Ask us for help with programming in Grimport TRANSLATE THIS PAGE WITHOUT TOUCHING THE CODES

Summary

To Go Further

Extract data from a page

In this part, we will see how to extract data with CSS selectors and regular expressions. To do so, we will explain what a CSS selector and a regular expression are and how they work.

Scraping data

Scraping data with CSS selectors

Each element of a web page is registered by one or more unique CSS selectors. You can use these CSS selectors to extract content from the HTML elements on a web page.
Selectors are part of the CSS rule set and select HTML elements based on their ID, class, type, attribute or pseudo-classes.

Here are some basic CSS selectors:

Selector	Example	Example description
#id	#firstname	Selects the element with id="firstname"
.class	.intro	Selects all elements with class="intro"
element.class	p.intro	Selects all <p> elements with class="intro"
*	*	Selects all elements
element	p	Selects all <p> elements
element, element	div, p	Selects all <div> elements and all <p> elements

You can go to this page for more CSS selectors.

Tutorial

Now we will learn how to use CSS selectors to extract data from an HTML page.
To find a web page's CSS selectors, you need to do the following:

Open Chrome or Firefox, right click on the targeted element and click on Inspect. Go to the highlighted line and right click, you can go to Copy > CSS Selector and see what the browser has guessed.
You can then try it in the Test tab of Grimport Script Editor to confirm you've chosen the right CSS selector.
For example, we will use this web page: Test Page

#id css selector

An id selector is used to select a single element or all elements with the selected id.
To retrieve an element with an id, type a hash character (#) followed by the element id.

CLICK TO ZOOM

“I am a programming language” is extracted using the #myFunction selector.

.class css selector

A class unlike an id can be used to identify multiple elements.
The class selector extracts all elements with a specific class attribute. To select elements with a class, write a dot character (.) followed by the class name.

CLICK TO ZOOM

Here, the .introduction class is used to extract all the selected elements in the image above.

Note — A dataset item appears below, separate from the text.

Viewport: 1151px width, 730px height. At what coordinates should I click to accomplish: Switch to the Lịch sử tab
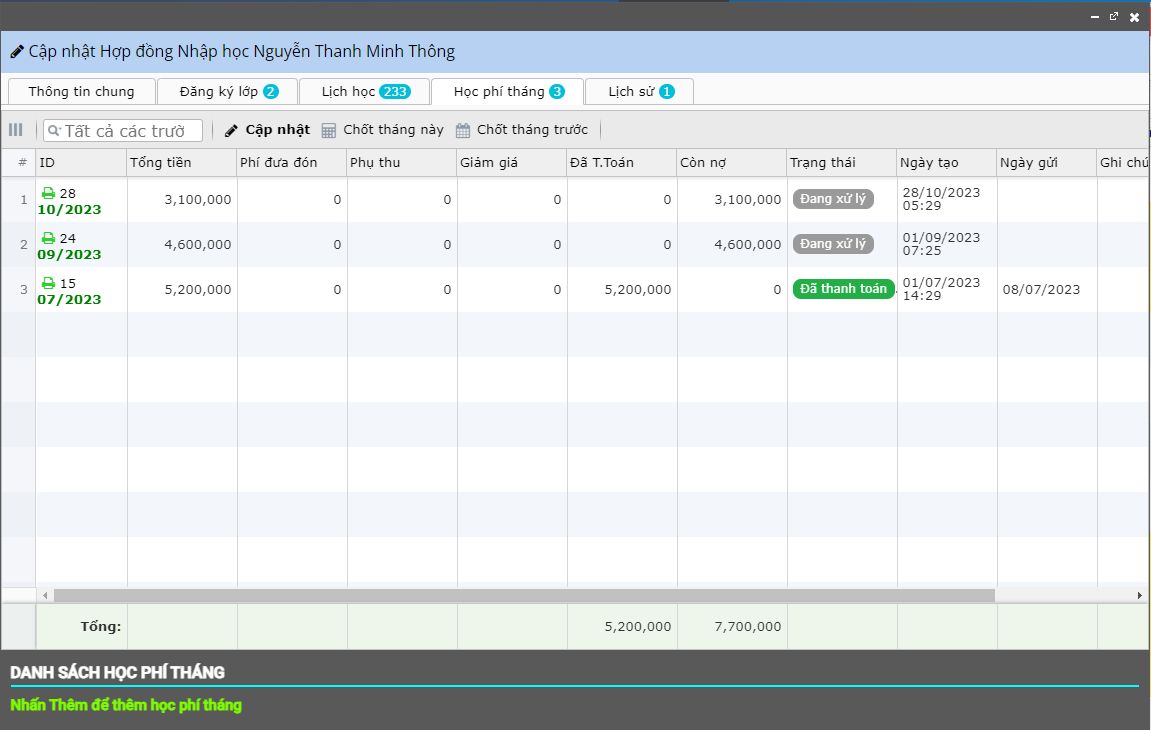[640, 91]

Now that you have seen how these css selectors work, you can practice using other selectors.

Css selectors with GRIMPORT

We will now see how we can implement them in a Grimport script.

In order to extract specific information from a CSS selector, we use the select() function:

cleanSelect ( string cssSelector , string _code , string _selection  )

Parameters beginning with an underscore (_) are optional.

The first parameter is the CSS selector parameter which must be enclosed in quotes (because it is a string). The other parameters are optional.

The second argument, allows you to indicate the code in which the search for the CSS selector should be done. If this parameter is null, the function will use the whole source code of the page being crawled (if you are in a FORPAGE script).

The third argument indicates what you want to extract from the element. It is not enough to indicate an element of the source code, you must also say what you want to take from this element, do you want the HTML with the tag of the element (outerHTML), or the HTML inside the tag (innerHTML), the text of the element without the tags (text) or an attribute of the element like the src property of an img tag (indicate the name of the attribute, e.g.: "src")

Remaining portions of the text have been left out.